### SOURCE
****************************************

And we quickly understood exactly why Dr. Jones - and filmmakers Steven Spielberg and George Lucas, not to mention a couple generations of moviegoers - fell for her. An engaging storyteller with a winsome personality, Allen clearly relishes her experiences making 1981's Raiders of the Lost Ark and its 27-years-later-sequel Indiana Jones and the Kingdom of the Crystal Skull (out on DVD today, Oct. 14), and she unearthed some fascinating insight into her journey - and a definite willingness to return for another adventure at Indy's side now that she's truly his "goddamn partner."

Q: What differences have you seen in the new film and the first one? When the first one came out no one knew what to expect.

****************************************

### GIVEN INFORMATION
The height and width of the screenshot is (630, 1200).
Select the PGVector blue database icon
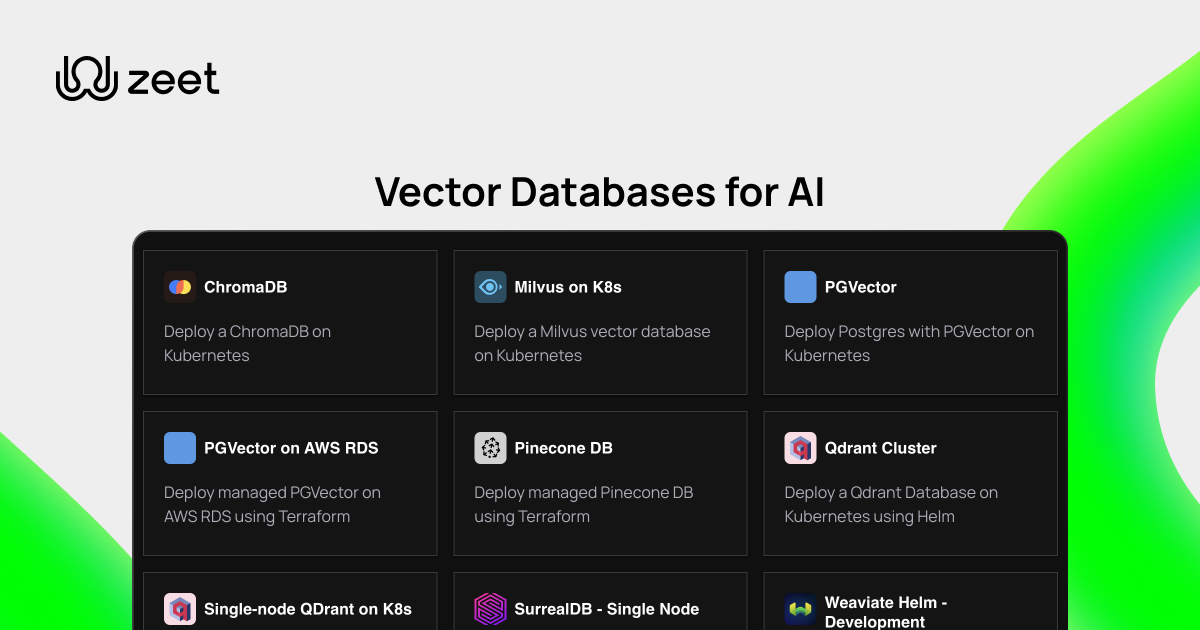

****************************************

### WHAT YOU HAVE TO DO
Reproduce the passage of the Indiana Jones interview text from "And we quickly" to "what to expect.", keeping every word and mark unchanged.

### SOLUTION TO THIS TASK
And we quickly understood exactly why Dr. Jones - and filmmakers Steven Spielberg and George Lucas, not to mention a couple generations of moviegoers - fell for her. An engaging storyteller with a winsome personality, Allen clearly relishes her experiences making 1981's Raiders of the Lost Ark and its 27-years-later-sequel Indiana Jones and the Kingdom of the Crystal Skull (out on DVD today, Oct. 14), and she unearthed some fascinating insight into her journey - and a definite willingness to return for another adventure at Indy's side now that she's truly his "goddamn partner."

Q: What differences have you seen in the new film and the first one? When the first one came out no one knew what to expect.